After last year’s production, many audience members were confused that the actors on stage were not the writers of the monologues. The actors are leaders who come from various niches of our Notre Dame community. They stepped up to fill in the shoes of the anonymous writers. Rehearsals center on pushing ourselves to consider all possible interpretations and to build up characters with complex dimensions. We will never know what the authors truly wanted to convey. The actors now stand on stage in front of you, despite their own fears and disagreements and sometimes personal hesitations about the monologues. Much sleep was lost on our attempt at representing the people behind anonymity.
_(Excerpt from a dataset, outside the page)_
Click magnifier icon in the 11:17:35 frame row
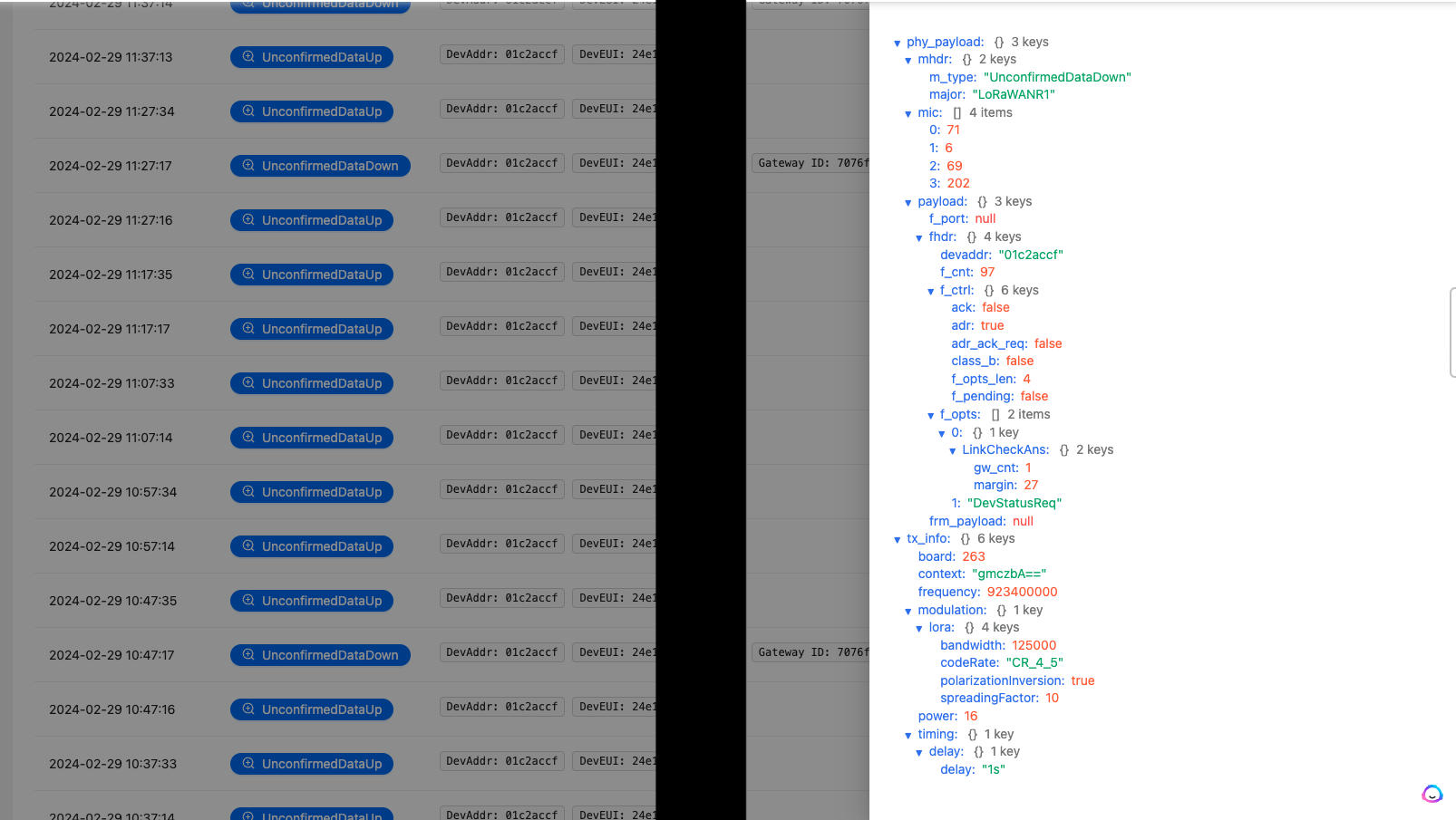This screenshot has width=1456, height=820. (x=248, y=274)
We hope the production to be an ever evolving group that questions the dominant narrative at any given moment in time. Wherever this takes us, we hope to open up the discourse to be inclusive of the marginal voices.
-E. Cho
2012 The Race Monologues

Dear Friends,
The actors on stage for this performance are not portraying their own experiences but searched their hearts to embody the monologues. Twenty one actors and three directors from various backgrounds came together to teach each other—snip bits of lessons ranged from definition of F.O.B. (‘fresh off the boat’ meaning immigrants or international students) to much more serious discussion on the usage of ‘wetbacks’, referring to undocumented migrants crossing the U.S.-Mexico border.
These stories do not always reflect the values of inclusion, multiculturalism, and anti-racism. and we struggled with this messy reality. Many of the writers showcased holding dual tensions–loving Notre Dame but hating the sometimes racially homophobic environment, embracing anti-racism but not knowing how to act by it, and so forth. These stories require in-depth reflections.
We believe we have a hopeful message to share through this performance. People have shared their stories anonymously with the hope of being heard. People have come forth as actors with the hope of giving a voice for those who are rarely heard. Finally, you give us hope that our conversation will go beyond this production. The concepts of diversity, race, and multiculturalism do not belong to one person or one organization. We think everyone should be talking about it. This production was our effort to act. We can’t wait to see what you will do.